Вернемся к Лине. Эвелине Денисовой. Переступив порог ее квартиры в первый раз, я сразу поймал себя на мысли, что хочу сбежать по тихой, пока она меня не разглядела более подробно. Мой убогий вид сразу бросится в глаза на фоне роскошной обстановки. Но по какой-то причине не сбежал. Мы пили шампанское, сидя на толстых коврах возле огромного дивана. Она включила музыкальный центр, лазерное освещение, и расстегнула на блузке почти все пуговки. Ее шальная улыбка, пьяный смех, и соблазнительная грудь до сих пор стоят у меня в глазах. Я думал, что люблю ее.

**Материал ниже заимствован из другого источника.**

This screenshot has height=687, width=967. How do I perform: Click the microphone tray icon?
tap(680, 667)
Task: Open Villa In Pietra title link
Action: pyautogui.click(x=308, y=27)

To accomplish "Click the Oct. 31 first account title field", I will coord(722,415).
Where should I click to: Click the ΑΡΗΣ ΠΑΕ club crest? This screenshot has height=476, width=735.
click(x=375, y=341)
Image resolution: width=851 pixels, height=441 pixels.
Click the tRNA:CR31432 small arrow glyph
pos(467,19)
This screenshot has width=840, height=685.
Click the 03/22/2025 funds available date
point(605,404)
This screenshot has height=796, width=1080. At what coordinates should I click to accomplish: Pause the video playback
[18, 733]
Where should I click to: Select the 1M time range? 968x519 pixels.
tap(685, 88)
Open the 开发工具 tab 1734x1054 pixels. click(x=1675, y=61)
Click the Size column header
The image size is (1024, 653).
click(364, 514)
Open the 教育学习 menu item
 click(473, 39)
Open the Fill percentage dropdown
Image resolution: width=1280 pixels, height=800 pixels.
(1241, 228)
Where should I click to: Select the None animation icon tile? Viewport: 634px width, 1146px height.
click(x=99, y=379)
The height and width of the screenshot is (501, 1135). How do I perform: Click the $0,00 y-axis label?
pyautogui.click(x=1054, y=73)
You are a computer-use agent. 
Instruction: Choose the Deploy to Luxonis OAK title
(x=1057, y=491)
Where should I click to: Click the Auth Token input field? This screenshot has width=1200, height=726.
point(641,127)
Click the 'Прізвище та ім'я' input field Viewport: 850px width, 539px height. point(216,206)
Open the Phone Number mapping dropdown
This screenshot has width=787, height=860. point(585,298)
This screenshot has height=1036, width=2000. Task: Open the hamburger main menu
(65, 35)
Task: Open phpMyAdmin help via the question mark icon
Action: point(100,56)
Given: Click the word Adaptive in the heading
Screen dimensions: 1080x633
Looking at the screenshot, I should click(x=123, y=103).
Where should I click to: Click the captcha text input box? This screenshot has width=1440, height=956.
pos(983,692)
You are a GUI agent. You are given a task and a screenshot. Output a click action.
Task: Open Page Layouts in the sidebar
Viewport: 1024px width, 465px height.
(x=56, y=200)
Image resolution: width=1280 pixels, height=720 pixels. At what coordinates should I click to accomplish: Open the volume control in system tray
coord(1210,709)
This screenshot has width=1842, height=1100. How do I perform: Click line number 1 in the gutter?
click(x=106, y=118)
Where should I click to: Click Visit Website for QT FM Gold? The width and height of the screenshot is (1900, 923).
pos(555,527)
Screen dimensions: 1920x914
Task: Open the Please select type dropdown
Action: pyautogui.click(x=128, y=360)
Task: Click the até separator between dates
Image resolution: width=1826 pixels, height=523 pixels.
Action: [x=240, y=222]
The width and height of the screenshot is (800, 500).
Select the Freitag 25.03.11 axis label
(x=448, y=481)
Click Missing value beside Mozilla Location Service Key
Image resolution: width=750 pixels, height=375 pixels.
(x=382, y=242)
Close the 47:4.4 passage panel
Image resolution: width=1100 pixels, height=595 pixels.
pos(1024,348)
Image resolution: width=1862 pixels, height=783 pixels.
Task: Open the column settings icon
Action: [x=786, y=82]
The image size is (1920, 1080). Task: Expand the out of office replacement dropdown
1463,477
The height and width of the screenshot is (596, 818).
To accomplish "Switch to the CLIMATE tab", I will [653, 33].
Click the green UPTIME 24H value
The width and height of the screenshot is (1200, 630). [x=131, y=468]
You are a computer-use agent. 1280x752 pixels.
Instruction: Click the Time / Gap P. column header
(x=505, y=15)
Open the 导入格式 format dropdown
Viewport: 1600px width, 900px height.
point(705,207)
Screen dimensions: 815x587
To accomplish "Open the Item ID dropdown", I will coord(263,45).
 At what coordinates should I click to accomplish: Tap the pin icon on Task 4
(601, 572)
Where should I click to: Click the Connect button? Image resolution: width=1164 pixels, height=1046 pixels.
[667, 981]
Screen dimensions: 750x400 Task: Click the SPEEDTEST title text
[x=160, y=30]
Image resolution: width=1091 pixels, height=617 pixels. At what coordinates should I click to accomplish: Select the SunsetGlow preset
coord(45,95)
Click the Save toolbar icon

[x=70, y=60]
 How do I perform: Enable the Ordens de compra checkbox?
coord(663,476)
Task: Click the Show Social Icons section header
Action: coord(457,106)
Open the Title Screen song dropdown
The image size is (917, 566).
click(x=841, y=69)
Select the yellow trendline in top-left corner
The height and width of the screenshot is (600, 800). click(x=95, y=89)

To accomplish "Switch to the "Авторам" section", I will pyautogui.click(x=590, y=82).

Очень долго думал, что люблю.
Целый год я противостоял родителям Лины, которые были категорически против ее брака с «абсолютным никем», как они выразились. Я упорно твердил им, что всего еще успею добиться в жизни, что я перспективный, молодой и сильный, неглупый…. Лина добавляла, что я при всех этих достоинствах еще и очень чуткий, нежный, сексуальный, энергичный и спортивный, а шепотом добавляла мне на ухо «бесбашенный засранец». Наверно, я и, правда, был таким. Я всегда был весел, оптимистичен, любил шокировать публику нелепым поведением, сыпал шутками, прекрасно двигался на танцполе, занимался спортом. Меня считали душой компании, не сильно задумываясь над тем, а есть эта душа у меня самого. Мне никогда не было скучно и со мной не было скучно. За это Лина и полюбила меня, а потом и ее мама не устояла перед моим неотразимым обаянием, а у отца не осталось выхода. Мы поженились, и через два года я окончил институт. Но до торжественного получения диплома нашу молодую семью полностью содержали родители Лины. Я пытался перевестись на заочное или вечернее обучение, но потребности в дополнительном финансировании не было, и пришлось наступить на горло своей гордыне и продолжить жить на иждивении родственников жены. Я рвался работать и обеспечивать семью, но тесть сказал, что желает дочери нормального семейного счастья, а не долгих ожиданий мужа, который таскает тяжести в магазине вместе со своим отцом, и, когда заветные корочки о полученном высшем образовании оказались в моем кармане, отправил нас в путешествие в Италию, потом во Францию, Англию. В Ярославль мы вернулись только через два месяца. Счастливые, довольные, полные сил и надежд.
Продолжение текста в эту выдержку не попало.